Jamilah hanya bisa bersembunyi sambil menangis. Ia tidak mampu membela orang tuanya yang bersimpuh sambil terus-menerus meminta maaf kepada orang tua Aisyah. Kepalanya berpaling sambil menutup mulut agar tidak terdengar tangis histerisnya manakala orang tua Aisyah melukai fisik orang tuanya. Maafkan aku, Ayah, Ibu, batin Jamilah di sela menangisnya.

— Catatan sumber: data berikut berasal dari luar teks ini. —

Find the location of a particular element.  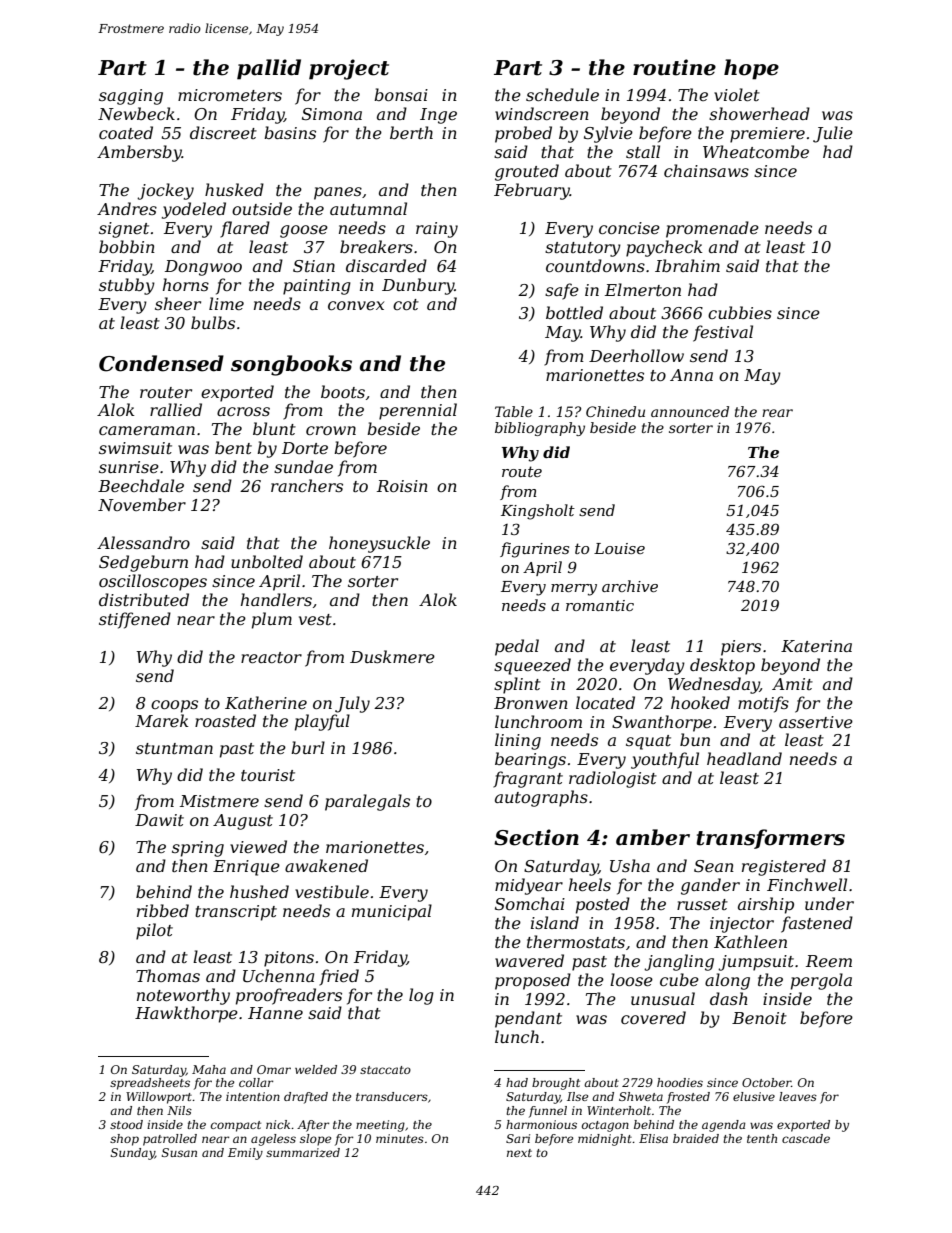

Suara mobil mengodekan Jamilah bahwa orang tua Aisyah telah pergi. Jamilah dipanggil dengan keras oleh ibunya. Ia segera menghapus air matanya agar tampak tegar di depan orang tuanya.

"Jamilahhh!" teriak ibu Jamilah sekali lagi. Oleh karena yang dipanggil tidak menyahut atau segera datang, ia mengentakkan kaki untuk mencari anak sulungnya.

"Di sini kamu rupanya." Ibu Jamilah marah. "Segera kemas barang milikmu! Setelah itu, pergi dari rumah ini!" Telunjuknya mengarah ke depan rumah.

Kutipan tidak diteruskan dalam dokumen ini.